-- Saved entries --
****************************************

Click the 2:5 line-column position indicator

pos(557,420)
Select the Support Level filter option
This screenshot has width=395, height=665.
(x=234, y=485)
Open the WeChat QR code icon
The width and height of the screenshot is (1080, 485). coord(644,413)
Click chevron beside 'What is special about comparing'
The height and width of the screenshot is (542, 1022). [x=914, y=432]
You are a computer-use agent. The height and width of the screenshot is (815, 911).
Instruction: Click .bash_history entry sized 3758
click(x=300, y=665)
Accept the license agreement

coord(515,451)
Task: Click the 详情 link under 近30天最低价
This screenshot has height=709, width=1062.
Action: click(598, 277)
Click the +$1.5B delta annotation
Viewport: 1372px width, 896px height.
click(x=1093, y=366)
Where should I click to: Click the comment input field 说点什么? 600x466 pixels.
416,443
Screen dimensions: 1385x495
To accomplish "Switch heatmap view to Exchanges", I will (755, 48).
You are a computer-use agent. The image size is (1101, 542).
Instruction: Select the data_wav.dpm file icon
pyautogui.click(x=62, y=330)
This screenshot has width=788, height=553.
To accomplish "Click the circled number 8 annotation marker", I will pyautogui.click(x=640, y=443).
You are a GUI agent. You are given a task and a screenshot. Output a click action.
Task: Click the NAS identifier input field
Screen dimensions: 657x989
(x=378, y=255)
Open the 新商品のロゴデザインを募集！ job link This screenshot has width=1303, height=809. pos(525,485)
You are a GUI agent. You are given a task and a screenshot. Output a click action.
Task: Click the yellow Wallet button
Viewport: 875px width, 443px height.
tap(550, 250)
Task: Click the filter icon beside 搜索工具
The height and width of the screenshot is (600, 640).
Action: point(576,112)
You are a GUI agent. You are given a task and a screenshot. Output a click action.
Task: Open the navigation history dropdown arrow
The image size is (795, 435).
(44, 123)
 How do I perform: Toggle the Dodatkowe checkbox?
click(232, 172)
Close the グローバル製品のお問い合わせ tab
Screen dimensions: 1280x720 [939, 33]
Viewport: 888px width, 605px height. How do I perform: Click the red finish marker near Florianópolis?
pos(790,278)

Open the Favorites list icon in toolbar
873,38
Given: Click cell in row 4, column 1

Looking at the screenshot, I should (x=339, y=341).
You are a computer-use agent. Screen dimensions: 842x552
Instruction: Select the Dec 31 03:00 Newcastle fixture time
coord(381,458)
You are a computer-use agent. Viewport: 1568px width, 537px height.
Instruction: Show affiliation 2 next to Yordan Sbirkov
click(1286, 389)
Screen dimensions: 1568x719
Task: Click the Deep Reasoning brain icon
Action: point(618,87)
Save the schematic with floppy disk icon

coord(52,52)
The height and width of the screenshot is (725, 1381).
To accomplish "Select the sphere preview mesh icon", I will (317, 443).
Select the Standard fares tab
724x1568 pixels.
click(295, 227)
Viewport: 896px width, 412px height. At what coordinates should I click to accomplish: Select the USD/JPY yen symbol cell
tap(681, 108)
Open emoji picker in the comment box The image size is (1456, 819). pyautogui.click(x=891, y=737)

****************************************

Only one span of lines is wanted: the line with "724x1568 pixels." and every line after it to the end of the entries, output exactly.

-- Expected output --
724x1568 pixels.
click(295, 227)
Viewport: 896px width, 412px height. At what coordinates should I click to accomplish: Select the USD/JPY yen symbol cell
tap(681, 108)
Open emoji picker in the comment box The image size is (1456, 819). pyautogui.click(x=891, y=737)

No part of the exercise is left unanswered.